To be done
1. Print the passage of the Appleseed rifle class thread from "Bring a rifle" to "more out of it.", word for word.
2. Pick up the Appleseed rifle class thread after its last line and keep it going.

Source text
## Begin

2) Get plenty of sleep at night. I didn't Friday night and though I soldiered through, I know everything would gone better had I done so.
3)Rifles: For the sake of yourself and your fellow attendees; SIGHT IN YOUR RIFLE PRIOR TO THE EVENT! If you don't know how get someone to help you or hire it done. I spent the better part of an hour chatting with the range boss while the other attendees attempted to line up their sights; some of them weren't even on paper. For the first 45 minutes I shot with them but I finally decided to stop wasting ammo. Due to this delay the rest of the class had to be accelerated which I feel was greatly detrimental to everyone. I am nearly certain some would have earned a Rifleman's patch otherwise. Put that thing on a bench and dial it in a week or two before the class, I promise you it will make life much easier.

Another thing I saw was most people brought .22s, which is alright, though I am not a big .22 fan. The problem was that some of them brought unfamiliar platforms and sight setups which really hurt them. Both of my friends that I went with brought iron sighted .22s, one a 10/22 takedown and the other a Marlin 795. Both good little rifles and both ran flawlessly, but both guys are familiar with scoped ARs and they both regretted bringing the .22s. Neither are bad shots but the unfamiliarity showed in their AQT scores. Bring a familiar platform, at least on your first shoot. If you are a scope shooter, use a scope. If you are an AR shooter, use an AR. Trying new things is great, just not during your first class.

Bring a rifle that you don't mind getting dirty, and I mean dirty. My poor rifle lay in the rain and mud for 9 hours straight yesterday and looked like it had just come off Sugar Loaf Hill in 1945 by the time we got back to the hotel last night. You don't want to put your collector grade M1 through that.

I'm sure there is something I'm forgetting, if so I'll add it tomorrow. Bottom line is, I highly recommend going to an Appleseed, but if you come prepared and comfortable with your rifle and gear, you'll get so much more out of it.

Magnum Wheel Man
March 31, 2014, 07:55 AM
I used a 10-22 at my class ( several years ago ) as was recommended at the time... I think if I were going to do another ( which I'd like to do ) I had planned to use my SKS that I have Tech Sights on... 7.62 X 39 is actually easier to get than 22 LR... now I'm not sure... this Russian thing is going to cut down on & raise the prices of 7.62 X 39... with us shooting about 400 rounds between both days, I'm not sure what I'd use today... probably 22...

how many rounds did you shoot during your course ???

Ben Towe
March 31, 2014, 02:08 PM
I shot about 210 rounds, others shot about 300 or so.

April 1, 2014, 09:01 AM
Appleseed doesn't have a monopoly on shooting in the rain. Its been known to rain on CMP GSM Vintage Rifle Games also.

## End

Data excerpt
## Begin

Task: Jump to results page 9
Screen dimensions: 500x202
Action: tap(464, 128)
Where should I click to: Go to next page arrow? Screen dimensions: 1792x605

## End

The responses
1.
Bring a rifle that you don't mind getting dirty, and I mean dirty. My poor rifle lay in the rain and mud for 9 hours straight yesterday and looked like it had just come off Sugar Loaf Hill in 1945 by the time we got back to the hotel last night. You don't want to put your collector grade M1 through that.

I'm sure there is something I'm forgetting, if so I'll add it tomorrow. Bottom line is, I highly recommend going to an Appleseed, but if you come prepared and comfortable with your rifle and gear, you'll get so much more out of it.

2.
Magnum Wheel Man
April 1, 2014, 09:08 AM
gotta admit I only had to contend with the heat & humidity... & we couldn't use the long range, because it was flooded out, but we had a sunny day... worst issue I had was the hot .308 cases burning the back of my neck, from my neighbors rifle :o those hats with the flaps that cover your neck aren't just good for sun protection ;)


April 1, 2014, 09:29 AM
I don't like centerfire rifles for the 25 meter Appleseed events. The muzzle blast isn't condusive to helping other shooters learn. My first event I was next to the one guy who brought his Mosin 91/30, and when that thing went off it literally shook me in my slung up position.

Two weeks ago we had some AR shooters going through a case of Wolf Gold down at the other end of the range. The muzzle blast was definitely a training distractor, but lucky for me I was on the far side of the firing line from that position.

While it may be sacrilige in some circles, I think that a 22 with a scope is the best bet for most new shooters to learn the basics. With an appropriate scope (must be adjustable to be parallax free at 25 meters) the aiming process is massively simplified.

I used to think that irons were the only way to go for serious training until I read that David Tubb uses a scope on his air rifle for indoor training and recommends it.

I wouldn't hesitate to attend a full distance Appleseed if an event is available to you, and that is definitely the right place for centerfire rifle shooting :D


Magnum Wheel Man
April 1, 2014, 10:24 AM
I pulled the scope off my 10-22, & installed a set of Tech Sights, just for Appleseed shoots... but admit I don't think that would have made a difference in rifleman qualifying... my rifles barrel block loosened up, as we shot through the 2nd day, so my shooting started getting worse, by the time we were doing qualifying :o

Brian Pfleuger
April 1, 2014, 03:08 PM

I'm surprised they make allowance for that. They shouldn't, IMO.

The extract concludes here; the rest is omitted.